Затем становится ясным, как в обладающем волей
существе вера в духов могла сделаться точкой отправления для практического ряда – волшебства и культа. Первичной формой культа всюду было, как кажется, то, что к духам умерших обращались с речью и предлагали им принять участие в еде. Но так как сами духи являются действительными существами не в обыкновенном смысле, то и общение с ними имеет своеобразный, можно было бы сказать, призрачный, характер; они не пожирают действительно пищи, подобно живущим, и не дают на речь слышимого ухом ответа. Являясь то здесь, то там, то в том, то в другом виде, не будучи связаны законами телесности, пространства и времени, они совершают свойственные призракам сверхъестественные действия. Если бы кто знал только искусство настраивать их в свою пользу, то он мог бы с помощью их совершить многое, что иначе невозможно. Если бы кто умел только как следует спрашивать их, то они могли бы открыть ему многое такое, чего иначе никто не может знать, и прежде всего – будущее: ведь сами они не находятся во времени, по крайней мере, в собственном смысле.Таким образом дается возможность колдовства. Сделать его общераспространенной действительностью, сделать шаманизм и жертвенный культ, авгурство и прорицание существенной составной частью жизненной деятельности человека, это, – тут Фейербах
прав, – дело воли. Стремление провести свою волю существует, существуют и тысячи препятствий и границ, не поддающихся преодолению при помощи естественной деятельности, наконец, существует горячее желание предвидеть будущее, но оно закутано для смертных в непроницаемый мрак.

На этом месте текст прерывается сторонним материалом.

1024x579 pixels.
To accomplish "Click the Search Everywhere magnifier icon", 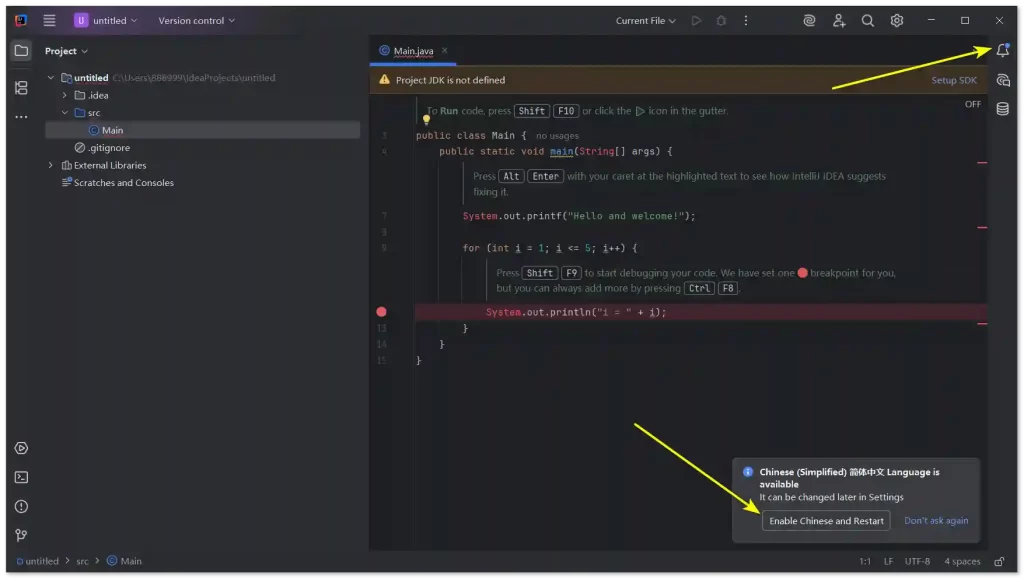I will coord(868,20).
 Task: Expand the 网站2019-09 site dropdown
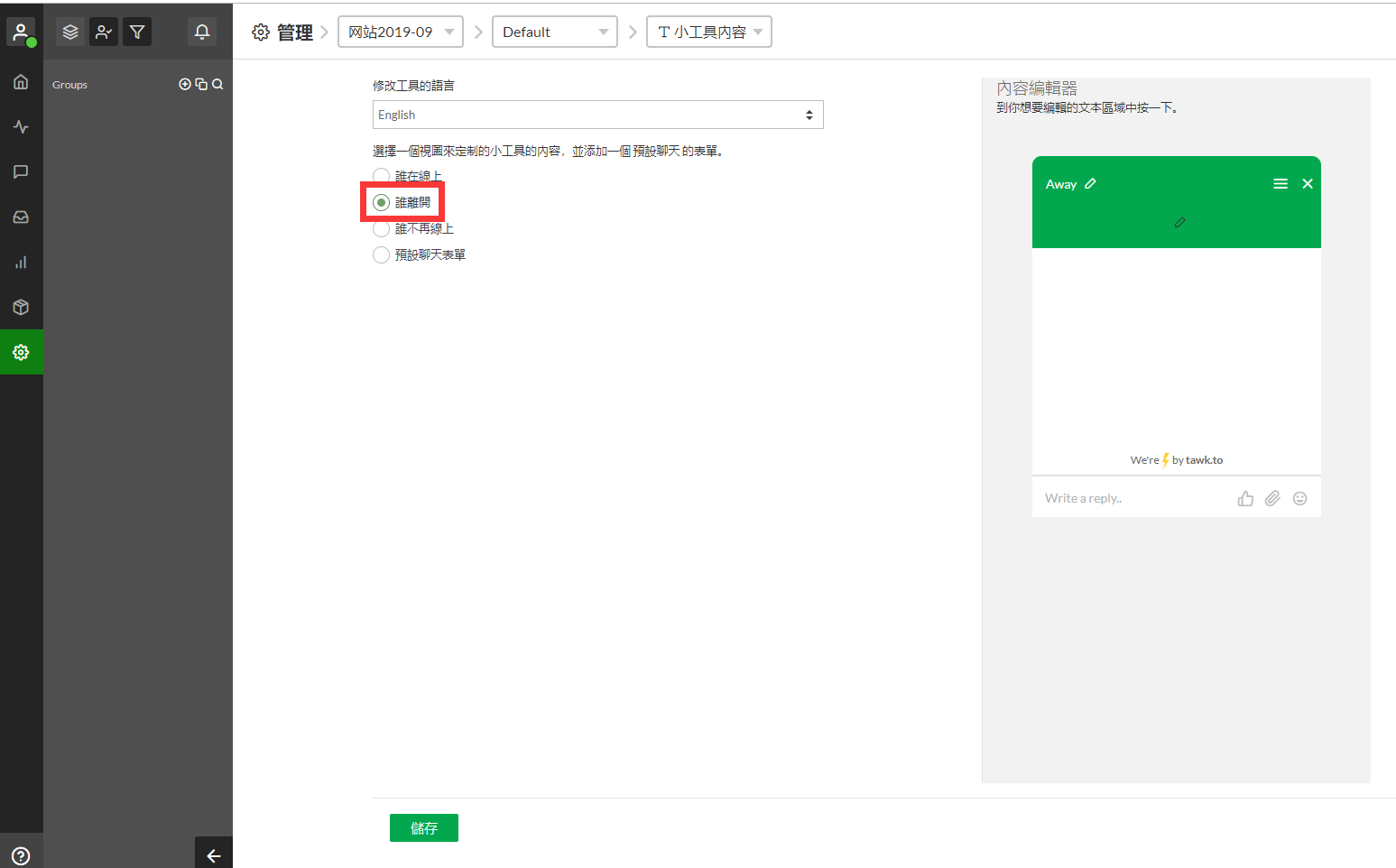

И вот тут предлагает свои услуги категория духа и его сверхъестественной деятельности и знания; стараясь овладеть ими, изобретательная в нужде воля производит то бесконечное разнообразие сверхъестественных и трансцендентных действий и изысканий, с которыми на каждом шагу встречаются антропологическое и историческое исследования. Будь нужда не так настоятельна и воля к жизни не так сильна, вера в духов не достигала бы такого громадного значения для духовно-исторического развития. Это видел уже Спиноза: «Если бы люди, – так начинается предисловие к теолого-политическому трактату, – могли с уверенной решимостью направлять свои дела или если бы счастье всегда им благоприятствовало, то не существовало бы никакого суеверия. Но так как они часто поставляются нуждой в беспомощное состояние и ради ненадежных благ счастья, безмерно желаемых ими, почти постоянно находятся в жалком колебании между страхом и надеждой, то дух их беспрестанно ухватывается за всякую веру и суеверие».Но, наконец, и интеллектуалистическое понимание мифологов не лишено момента истины. Если Герберт Спенсер весь мир богов хочет свести непосредственно на обоготворенных предков и царей, то мифологам нетрудно будет показать недостаточность этого объяснения. Зевс и Деметра, Аполлон и Артемида, Индра и Рудра, Митра и Варуна наверное не обоготворенные цари и царицы. С большим правом их можно будет назвать олицетворенными или обоготворенными силами природы. Конечно, и для них первая возможность возникновения лежит в продолжающейся жизни умерших; но, после того как явилась уже категория духа, она отделяется от места своего происхождения, и в то время как естественные явления истолковываются спиритически или апперципируются антропоморфически, она делается точкой отправления новых самостоятельных образований. Как совершился этот процесс в частностях, как боги сделались олицетворенными силами природы или естественные силы воплощенными духами, этого нельзя, конечно, показать in concreto; мы не можем проследить историю отдельных богов до их рождения в душе народа. Мы можем только попытаться обозначить в общем психологическую возможность. И тут, вместе с М. Мюллером,
можно подумать также и о той власти, которую имел над мышлением первобытный, все олицетворяющий язык: он как бы постоянно вызывал фантазию привносить мысленно к естественным явлениям, грому, дождю, буре и т. д., какой-нибудь субъект, какое-нибудь существо, делающее все это. Чем же иным могло быть это существо, как не духом, как он сидит и в близких, осязаемых земных вещах? В то время как между духом и явлением вещи, в которой он имеет свое седалище, завязываются внутренние отношения, он становится духом природы, олицетворенной силой природы: Аполлон или Митра становится всевидящим, рассеивающим мрак, далеко попадающим своими стрелами богом солнца и света. Зевс или Индра становится богом неба, держащим в своей руке силы высот, собирающим облака, ниспосылающим дождь и снег и главным образом низвергающим могучую молнию. И вот, между тем как одновременно с этим поэтически-религиозная фантазия делает свое дело в антропоморфическом переводе внешних явлений на внутренние, моральные состояния и явления, – возникают боги, эти поразительные существа, в которых физико-космическая и духовно-историческая стороны связаны в такое странное, полное противоречий единство.